Exercise aim: Please copy the data shown below, word for word.

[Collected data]
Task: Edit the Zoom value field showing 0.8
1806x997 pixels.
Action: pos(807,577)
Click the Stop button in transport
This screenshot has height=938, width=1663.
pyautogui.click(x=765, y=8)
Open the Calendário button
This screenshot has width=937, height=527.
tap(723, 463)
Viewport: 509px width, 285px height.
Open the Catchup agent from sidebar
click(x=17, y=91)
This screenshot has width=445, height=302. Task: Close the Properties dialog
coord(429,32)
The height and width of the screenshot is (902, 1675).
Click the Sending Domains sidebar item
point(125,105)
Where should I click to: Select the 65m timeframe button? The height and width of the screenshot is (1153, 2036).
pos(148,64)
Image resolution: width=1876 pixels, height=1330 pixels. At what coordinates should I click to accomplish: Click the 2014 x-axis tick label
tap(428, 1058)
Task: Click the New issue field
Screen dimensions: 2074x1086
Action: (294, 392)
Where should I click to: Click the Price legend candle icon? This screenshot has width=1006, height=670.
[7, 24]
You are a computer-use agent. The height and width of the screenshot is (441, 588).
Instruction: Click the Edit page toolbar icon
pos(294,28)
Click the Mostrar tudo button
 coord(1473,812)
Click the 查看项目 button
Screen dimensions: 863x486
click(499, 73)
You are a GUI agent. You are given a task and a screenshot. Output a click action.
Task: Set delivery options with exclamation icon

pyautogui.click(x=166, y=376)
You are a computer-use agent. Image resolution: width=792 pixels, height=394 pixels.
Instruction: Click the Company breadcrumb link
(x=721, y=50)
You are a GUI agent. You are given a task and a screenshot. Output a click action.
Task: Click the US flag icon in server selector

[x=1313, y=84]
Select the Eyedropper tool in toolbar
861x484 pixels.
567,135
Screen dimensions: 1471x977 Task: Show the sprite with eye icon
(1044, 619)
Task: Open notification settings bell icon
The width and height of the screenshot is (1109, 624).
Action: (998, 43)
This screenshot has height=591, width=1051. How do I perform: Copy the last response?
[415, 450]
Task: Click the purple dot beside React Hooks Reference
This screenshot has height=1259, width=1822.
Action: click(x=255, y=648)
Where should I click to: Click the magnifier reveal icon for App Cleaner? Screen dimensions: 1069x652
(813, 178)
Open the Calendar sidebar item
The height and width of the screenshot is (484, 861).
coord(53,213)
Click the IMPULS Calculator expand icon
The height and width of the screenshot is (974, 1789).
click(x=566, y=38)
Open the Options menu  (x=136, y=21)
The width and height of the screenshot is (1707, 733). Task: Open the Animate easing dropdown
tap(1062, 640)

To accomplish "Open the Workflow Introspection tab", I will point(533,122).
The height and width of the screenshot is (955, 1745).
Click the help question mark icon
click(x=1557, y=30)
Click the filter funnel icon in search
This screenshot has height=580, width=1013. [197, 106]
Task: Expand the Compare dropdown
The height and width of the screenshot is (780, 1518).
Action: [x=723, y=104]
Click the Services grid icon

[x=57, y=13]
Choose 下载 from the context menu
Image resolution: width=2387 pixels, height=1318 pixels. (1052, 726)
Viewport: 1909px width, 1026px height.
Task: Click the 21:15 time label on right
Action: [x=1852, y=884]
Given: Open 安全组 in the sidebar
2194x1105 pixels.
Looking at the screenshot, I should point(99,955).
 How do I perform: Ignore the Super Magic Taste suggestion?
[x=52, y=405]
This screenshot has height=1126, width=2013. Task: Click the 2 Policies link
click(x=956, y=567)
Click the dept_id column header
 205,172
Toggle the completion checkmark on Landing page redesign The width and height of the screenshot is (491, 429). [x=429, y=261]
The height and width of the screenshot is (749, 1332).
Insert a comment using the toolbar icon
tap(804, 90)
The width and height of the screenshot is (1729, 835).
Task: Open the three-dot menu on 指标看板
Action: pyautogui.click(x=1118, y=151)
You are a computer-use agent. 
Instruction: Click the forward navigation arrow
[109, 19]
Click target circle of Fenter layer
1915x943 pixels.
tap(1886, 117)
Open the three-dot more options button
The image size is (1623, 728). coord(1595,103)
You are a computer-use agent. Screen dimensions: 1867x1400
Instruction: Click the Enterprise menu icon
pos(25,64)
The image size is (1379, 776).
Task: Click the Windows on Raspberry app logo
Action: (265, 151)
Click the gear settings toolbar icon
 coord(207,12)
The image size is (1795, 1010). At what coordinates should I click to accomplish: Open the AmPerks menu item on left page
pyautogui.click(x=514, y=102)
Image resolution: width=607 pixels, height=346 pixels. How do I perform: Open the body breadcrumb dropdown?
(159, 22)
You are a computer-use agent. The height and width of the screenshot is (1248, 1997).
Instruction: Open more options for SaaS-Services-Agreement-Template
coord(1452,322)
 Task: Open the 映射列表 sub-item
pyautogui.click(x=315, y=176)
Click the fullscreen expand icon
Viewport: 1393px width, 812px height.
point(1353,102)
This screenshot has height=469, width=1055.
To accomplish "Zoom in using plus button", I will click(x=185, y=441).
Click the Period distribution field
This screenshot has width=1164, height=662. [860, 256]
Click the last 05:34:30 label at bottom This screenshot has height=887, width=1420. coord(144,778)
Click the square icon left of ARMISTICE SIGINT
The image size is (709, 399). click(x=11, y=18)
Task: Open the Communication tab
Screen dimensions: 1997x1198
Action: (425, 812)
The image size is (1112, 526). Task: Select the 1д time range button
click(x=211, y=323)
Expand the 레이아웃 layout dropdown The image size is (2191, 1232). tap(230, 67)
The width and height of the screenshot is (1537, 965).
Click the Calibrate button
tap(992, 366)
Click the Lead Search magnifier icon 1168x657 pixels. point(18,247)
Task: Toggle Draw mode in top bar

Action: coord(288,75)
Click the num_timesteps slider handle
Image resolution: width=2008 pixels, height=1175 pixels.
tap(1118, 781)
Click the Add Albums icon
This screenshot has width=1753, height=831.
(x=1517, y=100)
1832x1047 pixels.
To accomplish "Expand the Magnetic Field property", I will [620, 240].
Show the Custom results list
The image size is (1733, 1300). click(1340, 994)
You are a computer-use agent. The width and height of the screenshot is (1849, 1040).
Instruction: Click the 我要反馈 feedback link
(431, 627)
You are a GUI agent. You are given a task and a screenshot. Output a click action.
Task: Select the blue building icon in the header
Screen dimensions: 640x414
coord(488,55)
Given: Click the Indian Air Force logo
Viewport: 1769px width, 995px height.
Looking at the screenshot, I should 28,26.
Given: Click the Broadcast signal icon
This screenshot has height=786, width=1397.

Response to this task:
Task: Edit the Zoom value field showing 0.8
1806x997 pixels.
Action: pos(807,577)
Click the Stop button in transport
This screenshot has height=938, width=1663.
pyautogui.click(x=765, y=8)
Open the Calendário button
This screenshot has width=937, height=527.
tap(723, 463)
Viewport: 509px width, 285px height.
Open the Catchup agent from sidebar
click(x=17, y=91)
This screenshot has width=445, height=302. Task: Close the Properties dialog
coord(429,32)
The height and width of the screenshot is (902, 1675).
Click the Sending Domains sidebar item
point(125,105)
Where should I click to: Select the 65m timeframe button? The height and width of the screenshot is (1153, 2036).
pos(148,64)
Image resolution: width=1876 pixels, height=1330 pixels. At what coordinates should I click to accomplish: Click the 2014 x-axis tick label
tap(428, 1058)
Task: Click the New issue field
Screen dimensions: 2074x1086
Action: (294, 392)
Where should I click to: Click the Price legend candle icon? This screenshot has width=1006, height=670.
[7, 24]
You are a computer-use agent. The height and width of the screenshot is (441, 588).
Instruction: Click the Edit page toolbar icon
pos(294,28)
Click the Mostrar tudo button
 coord(1473,812)
Click the 查看项目 button
Screen dimensions: 863x486
click(499, 73)
You are a GUI agent. You are given a task and a screenshot. Output a click action.
Task: Set delivery options with exclamation icon

pyautogui.click(x=166, y=376)
You are a computer-use agent. Image resolution: width=792 pixels, height=394 pixels.
Instruction: Click the Company breadcrumb link
(x=721, y=50)
You are a GUI agent. You are given a task and a screenshot. Output a click action.
Task: Click the US flag icon in server selector

[x=1313, y=84]
Select the Eyedropper tool in toolbar
861x484 pixels.
567,135
Screen dimensions: 1471x977 Task: Show the sprite with eye icon
(1044, 619)
Task: Open notification settings bell icon
The width and height of the screenshot is (1109, 624).
Action: (998, 43)
This screenshot has height=591, width=1051. How do I perform: Copy the last response?
[415, 450]
Task: Click the purple dot beside React Hooks Reference
This screenshot has height=1259, width=1822.
Action: click(x=255, y=648)
Where should I click to: Click the magnifier reveal icon for App Cleaner? Screen dimensions: 1069x652
(813, 178)
Open the Calendar sidebar item
The height and width of the screenshot is (484, 861).
coord(53,213)
Click the IMPULS Calculator expand icon
The height and width of the screenshot is (974, 1789).
click(x=566, y=38)
Open the Options menu  (x=136, y=21)
The width and height of the screenshot is (1707, 733). Task: Open the Animate easing dropdown
tap(1062, 640)

To accomplish "Open the Workflow Introspection tab", I will point(533,122).
The height and width of the screenshot is (955, 1745).
Click the help question mark icon
click(x=1557, y=30)
Click the filter funnel icon in search
This screenshot has height=580, width=1013. [197, 106]
Task: Expand the Compare dropdown
The height and width of the screenshot is (780, 1518).
Action: [x=723, y=104]
Click the Services grid icon

[x=57, y=13]
Choose 下载 from the context menu
Image resolution: width=2387 pixels, height=1318 pixels. (1052, 726)
Viewport: 1909px width, 1026px height.
Task: Click the 21:15 time label on right
Action: [x=1852, y=884]
Given: Open 安全组 in the sidebar
2194x1105 pixels.
Looking at the screenshot, I should point(99,955).
 How do I perform: Ignore the Super Magic Taste suggestion?
[x=52, y=405]
This screenshot has height=1126, width=2013. Task: Click the 2 Policies link
click(x=956, y=567)
Click the dept_id column header
 205,172
Toggle the completion checkmark on Landing page redesign The width and height of the screenshot is (491, 429). [x=429, y=261]
The height and width of the screenshot is (749, 1332).
Insert a comment using the toolbar icon
tap(804, 90)
The width and height of the screenshot is (1729, 835).
Task: Open the three-dot menu on 指标看板
Action: pyautogui.click(x=1118, y=151)
You are a computer-use agent. 
Instruction: Click the forward navigation arrow
[109, 19]
Click target circle of Fenter layer
1915x943 pixels.
tap(1886, 117)
Open the three-dot more options button
The image size is (1623, 728). coord(1595,103)
You are a computer-use agent. Screen dimensions: 1867x1400
Instruction: Click the Enterprise menu icon
pos(25,64)
The image size is (1379, 776).
Task: Click the Windows on Raspberry app logo
Action: (265, 151)
Click the gear settings toolbar icon
 coord(207,12)
The image size is (1795, 1010). At what coordinates should I click to accomplish: Open the AmPerks menu item on left page
pyautogui.click(x=514, y=102)
Image resolution: width=607 pixels, height=346 pixels. How do I perform: Open the body breadcrumb dropdown?
(159, 22)
You are a computer-use agent. The height and width of the screenshot is (1248, 1997).
Instruction: Open more options for SaaS-Services-Agreement-Template
coord(1452,322)
 Task: Open the 映射列表 sub-item
pyautogui.click(x=315, y=176)
Click the fullscreen expand icon
Viewport: 1393px width, 812px height.
point(1353,102)
This screenshot has height=469, width=1055.
To accomplish "Zoom in using plus button", I will click(x=185, y=441).
Click the Period distribution field
This screenshot has width=1164, height=662. [860, 256]
Click the last 05:34:30 label at bottom This screenshot has height=887, width=1420. coord(144,778)
Click the square icon left of ARMISTICE SIGINT
The image size is (709, 399). click(x=11, y=18)
Task: Open the Communication tab
Screen dimensions: 1997x1198
Action: (425, 812)
The image size is (1112, 526). Task: Select the 1д time range button
click(x=211, y=323)
Expand the 레이아웃 layout dropdown The image size is (2191, 1232). tap(230, 67)
The width and height of the screenshot is (1537, 965).
Click the Calibrate button
tap(992, 366)
Click the Lead Search magnifier icon 1168x657 pixels. point(18,247)
Task: Toggle Draw mode in top bar

Action: coord(288,75)
Click the num_timesteps slider handle
Image resolution: width=2008 pixels, height=1175 pixels.
tap(1118, 781)
Click the Add Albums icon
This screenshot has width=1753, height=831.
(x=1517, y=100)
1832x1047 pixels.
To accomplish "Expand the Magnetic Field property", I will [620, 240].
Show the Custom results list
The image size is (1733, 1300). click(1340, 994)
You are a computer-use agent. The width and height of the screenshot is (1849, 1040).
Instruction: Click the 我要反馈 feedback link
(431, 627)
You are a GUI agent. You are given a task and a screenshot. Output a click action.
Task: Select the blue building icon in the header
Screen dimensions: 640x414
coord(488,55)
Given: Click the Indian Air Force logo
Viewport: 1769px width, 995px height.
Looking at the screenshot, I should 28,26.
Given: Click the Broadcast signal icon
This screenshot has height=786, width=1397.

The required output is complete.